A machine is in its essence an aggregation of many parts, so related to each other and to some external influence, that the parts can be made to operate together, to attain some desired end or object. From this point of view, which the author believes to be correct, a baseball team is a machine, so is a political party, so is any organization.
Before the days of civilization, machines were few in type; but as civilization progressed, the necessity for organizations of many kinds grew up, and organizations of many kinds appeared. Then the necessity for knowledge of how to operate those organizations brought about certain professions, first that of the military, second that of the priesthood, and later those of the law, medicine, engineering, etc. As time has gone on, the preparation required for these professions, especially the progressive professions, has become increasingly difficult and increasingly demanded; and the members of the professions have become increasingly strict in their requirements of candidates for membership.
Now the profession that is the most strict of all, that demands the greatest variety of qualifications, and the earliest apprenticeship, is the military. The military profession serves on both the land and the sea, in armies and navies; and while both the land and the sea branches are exacting in their demands, the sea or naval branch is the more exacting of the two; by reason of the fact that the naval profession is the more esoteric, the more apart from the others, the more peculiar.
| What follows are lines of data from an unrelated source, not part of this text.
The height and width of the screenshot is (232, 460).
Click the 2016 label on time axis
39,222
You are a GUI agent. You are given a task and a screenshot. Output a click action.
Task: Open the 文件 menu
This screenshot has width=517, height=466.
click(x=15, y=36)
In all the naval countries, suitable youths are taken in hand by their governments, and initiated into the “mysteries” of the naval profession—mysteries that would always remain mysteries to them, if their initiation were begun too late in life. Many instances are known of men who obtained great excellence in professions which they entered late in life; but not one instance in the case of a man who entered the naval profession late in life. And though some civilian heads of navies have shown great mental capacity, and after—say three years’—incumbency have shown a comprehension of naval matters greater than might have been expected, none has made a record of performance like those of the naval ministers of Germany and Japan; or of Admiral Barham, as first lord of the admiralty, or Sir John Fisher as first sea lord, in England.
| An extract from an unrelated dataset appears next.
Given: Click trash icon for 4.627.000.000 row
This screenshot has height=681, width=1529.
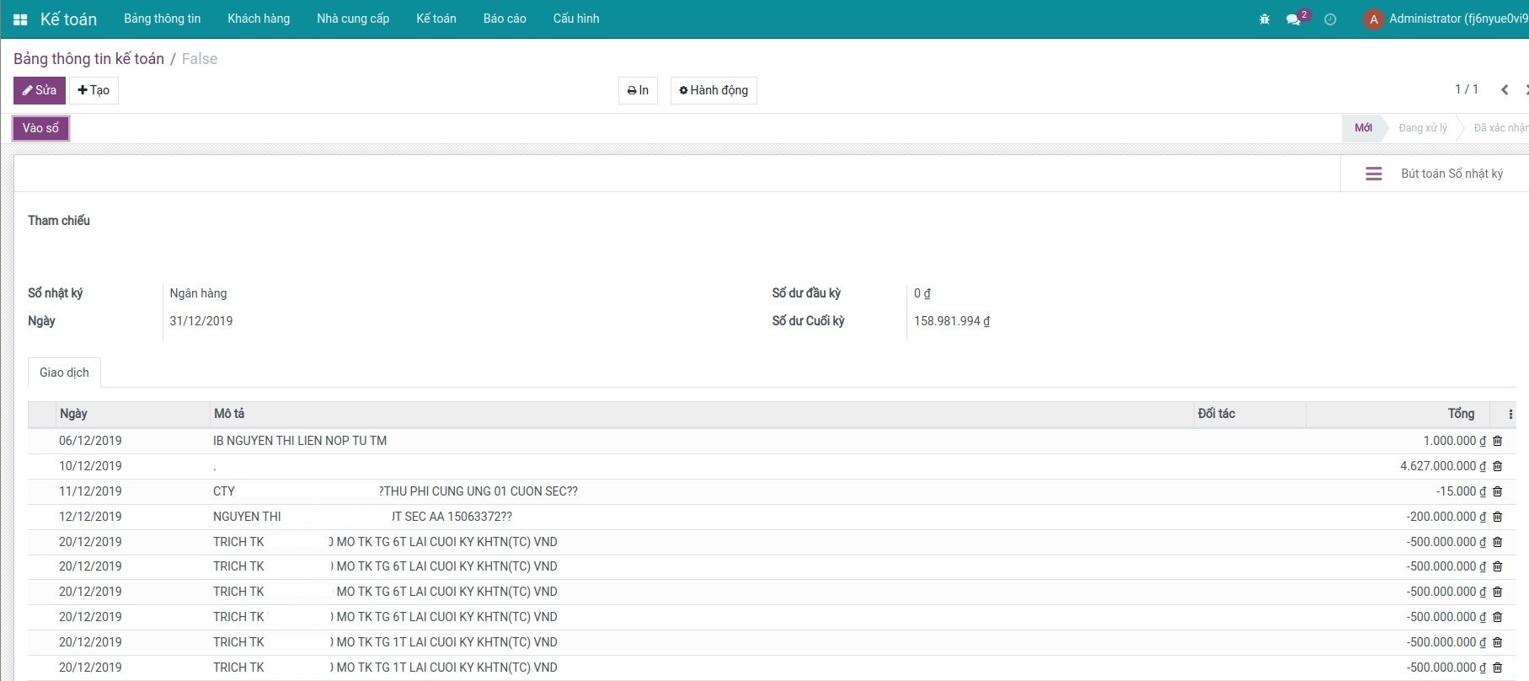Looking at the screenshot, I should 1497,466.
A navy is so evidently a machine that the expression “naval machine” has often been applied to it. It is a machine that, both in peace and in war, must be handled by one man, no matter how many assistants he may have. If a machine cannot be made to obey the will of one man, it is not one machine. If two men are needed, at least two machines are to be operated; if three men are needed there are at least three machines, etc. One fleet is handled by one man, called the commander-in-chief. If there are two commanders-in-chief, there are two fleets; and these two fleets may act in conjunction, in opposition, or without reference to each other.